In contrast to this universal sensitivity, we should be acutely sensitive to the words of God. If we are actually sensitive in this way, we will be deaf to the guilt-mongers. If we are sensitive to God’s leading (which He gives to us through His Word), then our consciences will be trained and disciplined by the Word. Resistance to tyrants is submission to God, as Jefferson put it, but there is a corollary. Deafness to tyrants is listening to God.

Democracy in Action: "We heard that Murphy still has some money left!"
Democracy in Action: “We heard that Murphy still has some money left!”

Laws multiply when the lawgivers want to have subjects instead of citizens. When laws swarm like the frogs of Egypt, the reason for it is to increase guilt. This guilt means two things — one is that when there are multitudinous regulations, they can always get you for something. Second, it turns everyone into a lawbreaker, but because our consciences are not trained by the Scriptures, when it gets to the point of resistance, we are dragged into the fray with uneasy consciences — instead of walking toward the confrontation with a clean heart and well-oiled shield.

Swarms of their froggy little laws, and swarms of officers to eat out our substance, are a threat to us. What is a threat to them? Well, the gospel is the enemy of tyrants everywhere precisely because the gospel liberates the conscience. Even if for years after conversion, every forgiven sinner does nothing explicitly political against the tyrants, the tyrant nevertheless objects to the fact that the gospel is plainly removing all his handles from the sinners. A forgiven man is a free man, a fact regarded by taskmasters everywhere with frank suspicion.

If you doubt what I say about how these laws are a teeming nuisance, utterly inconsistent with living as free men and women, this is just because you don’t want to come to grips with the fact that you are probably committing a felony right this minute. Have you ever thrown away some junk mail that came to your house addressed to somebody else? That, my friend, is punishable by a sentence of up to five years. Now if you receive this information, and then next week you receive a missive about a sale at Macy’s addressed to Harry Schwartz, and you are not he, and you blithely throw it in the regular garbage (instead of the mandatory recycle bin, you villain!), and you do all this without any qualms of conscience whatever, it means that you are actually making some real progress.
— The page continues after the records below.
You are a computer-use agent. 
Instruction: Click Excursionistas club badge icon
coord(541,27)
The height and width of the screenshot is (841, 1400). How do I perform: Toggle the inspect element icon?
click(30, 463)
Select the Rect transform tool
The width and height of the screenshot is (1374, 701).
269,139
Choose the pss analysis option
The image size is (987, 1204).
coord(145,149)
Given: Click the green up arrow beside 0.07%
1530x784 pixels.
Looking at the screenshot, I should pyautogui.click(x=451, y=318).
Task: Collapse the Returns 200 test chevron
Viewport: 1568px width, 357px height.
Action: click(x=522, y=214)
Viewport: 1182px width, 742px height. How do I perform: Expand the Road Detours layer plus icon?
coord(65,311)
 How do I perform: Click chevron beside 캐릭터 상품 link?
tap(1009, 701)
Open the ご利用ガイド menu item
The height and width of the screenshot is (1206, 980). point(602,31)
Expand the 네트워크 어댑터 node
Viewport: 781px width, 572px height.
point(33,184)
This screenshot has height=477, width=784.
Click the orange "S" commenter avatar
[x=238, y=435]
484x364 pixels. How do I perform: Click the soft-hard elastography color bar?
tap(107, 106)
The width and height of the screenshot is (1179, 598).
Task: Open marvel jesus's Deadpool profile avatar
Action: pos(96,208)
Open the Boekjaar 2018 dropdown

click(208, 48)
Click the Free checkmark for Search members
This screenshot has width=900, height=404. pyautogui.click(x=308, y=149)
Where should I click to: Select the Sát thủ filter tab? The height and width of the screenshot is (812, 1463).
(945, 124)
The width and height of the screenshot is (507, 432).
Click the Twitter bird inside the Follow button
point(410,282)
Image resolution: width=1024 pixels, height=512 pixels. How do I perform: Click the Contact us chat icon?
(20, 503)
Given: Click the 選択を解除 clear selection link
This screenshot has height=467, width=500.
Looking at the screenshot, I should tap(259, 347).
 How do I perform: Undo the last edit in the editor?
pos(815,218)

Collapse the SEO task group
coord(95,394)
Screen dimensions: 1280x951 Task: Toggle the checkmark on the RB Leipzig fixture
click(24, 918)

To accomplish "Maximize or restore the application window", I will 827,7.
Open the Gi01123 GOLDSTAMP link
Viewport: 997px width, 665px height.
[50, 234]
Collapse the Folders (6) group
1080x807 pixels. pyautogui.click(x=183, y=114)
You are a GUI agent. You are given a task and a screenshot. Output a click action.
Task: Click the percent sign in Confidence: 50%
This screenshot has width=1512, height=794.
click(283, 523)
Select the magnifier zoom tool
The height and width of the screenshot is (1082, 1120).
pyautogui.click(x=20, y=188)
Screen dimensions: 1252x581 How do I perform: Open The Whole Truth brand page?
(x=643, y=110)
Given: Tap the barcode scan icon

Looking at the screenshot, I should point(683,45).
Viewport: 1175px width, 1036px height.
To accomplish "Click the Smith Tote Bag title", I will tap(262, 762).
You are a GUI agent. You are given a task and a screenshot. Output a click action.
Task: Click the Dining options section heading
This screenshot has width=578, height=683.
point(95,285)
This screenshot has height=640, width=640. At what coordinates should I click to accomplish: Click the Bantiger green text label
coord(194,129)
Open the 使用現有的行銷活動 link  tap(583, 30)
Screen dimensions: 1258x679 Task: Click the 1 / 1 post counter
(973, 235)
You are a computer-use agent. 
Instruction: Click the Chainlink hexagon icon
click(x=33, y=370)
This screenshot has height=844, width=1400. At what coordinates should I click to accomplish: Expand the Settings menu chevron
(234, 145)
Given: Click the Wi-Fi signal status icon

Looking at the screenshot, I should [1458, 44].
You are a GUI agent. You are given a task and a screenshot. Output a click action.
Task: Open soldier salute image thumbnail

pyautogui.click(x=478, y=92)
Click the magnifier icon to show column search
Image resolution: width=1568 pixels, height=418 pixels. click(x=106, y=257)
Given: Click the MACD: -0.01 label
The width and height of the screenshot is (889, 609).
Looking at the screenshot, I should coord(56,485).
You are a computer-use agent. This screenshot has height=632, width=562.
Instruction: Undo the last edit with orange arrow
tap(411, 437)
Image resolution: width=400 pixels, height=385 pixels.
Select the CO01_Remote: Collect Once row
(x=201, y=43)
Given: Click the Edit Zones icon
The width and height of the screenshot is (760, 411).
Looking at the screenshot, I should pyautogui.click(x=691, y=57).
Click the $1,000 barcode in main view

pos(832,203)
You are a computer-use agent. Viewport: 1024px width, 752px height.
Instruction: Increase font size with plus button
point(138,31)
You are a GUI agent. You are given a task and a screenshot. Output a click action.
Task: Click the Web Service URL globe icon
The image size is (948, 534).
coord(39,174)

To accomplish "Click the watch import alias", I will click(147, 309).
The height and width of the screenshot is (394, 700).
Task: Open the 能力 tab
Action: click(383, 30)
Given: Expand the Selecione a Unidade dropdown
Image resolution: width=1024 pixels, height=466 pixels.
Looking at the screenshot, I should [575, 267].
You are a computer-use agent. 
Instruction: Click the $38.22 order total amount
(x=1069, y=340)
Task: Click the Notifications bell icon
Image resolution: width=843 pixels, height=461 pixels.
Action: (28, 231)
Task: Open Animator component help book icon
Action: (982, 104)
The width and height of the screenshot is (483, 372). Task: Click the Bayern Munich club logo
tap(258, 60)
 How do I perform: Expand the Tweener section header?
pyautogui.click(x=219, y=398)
We might make a Christian of you yet.

Now some like to respond to this emphasis on property rights as human rights as a thinly veiled defense of “it’s mine, I tell you!” I make the mistake of issuing a clarion call for integrity as we learn how to stand up to the gargantuan thievery of the modern state, and defenders of that kleptocracy can only hear me saying, “We wants it, we needs it. Must have the precious. They stole it from us. Sneaky little hobbitses.”

But this is all part of what I mean by beginning with “recognition.” The early Christians trusted in God, which is why they could joyfully accept it when their property was plundered. When the prehensile and rapacious state seizes my property, like a dragon from the north, I should accept it from the hand of God — with the same principled contentment I ought to display if I lost my earthly goods in an earthquake or fire. It’s only stuff.

“For you had compassion on those in prison, and you joyfully accepted the plundering of your property, since you knew that you yourselves had a better possession and an abiding one” (Heb. 10:34, ESV).

In other words, I don’t object to them stealing my stuff because I am revealed as heart idolator by their attempts at stealing (Eph. 5:5). If God’s object is to reveal my undue attachment to stuff, He can do it by means of fire, flood, high winds, or congressmen saving the children. And if a property owner’s idolatry is revealed by whatever circumstance, then it stands revealed. But whether or not the victim was an idolator, the thief who revealed that idolatry to the world remains a thief.

When Job lost all his worldly goods, some of it was because of natural disaster (Job 1:19) and some of it was by human agency (Job 1:27). But Job attributed all of it to God, and submitted to God’s will in it. The fact that he recognized the hand of the Lord in all of it, and accepted that loss from the Lord, did not mean that he had acquiesced to a new economic theory as developed by Chaldean raiding parties, or socialists, but I repeat myself.

So before we charge off to save our goods, we need to learn that they are in fact being stolen, and we need to get this information down into our wee little brains. After that information has simmered there for a number of years, and we start to notice a certain lightness of step, and a certain spring in our conscience, then we might be equipped to formulate a plan of action that was not certifiably insane.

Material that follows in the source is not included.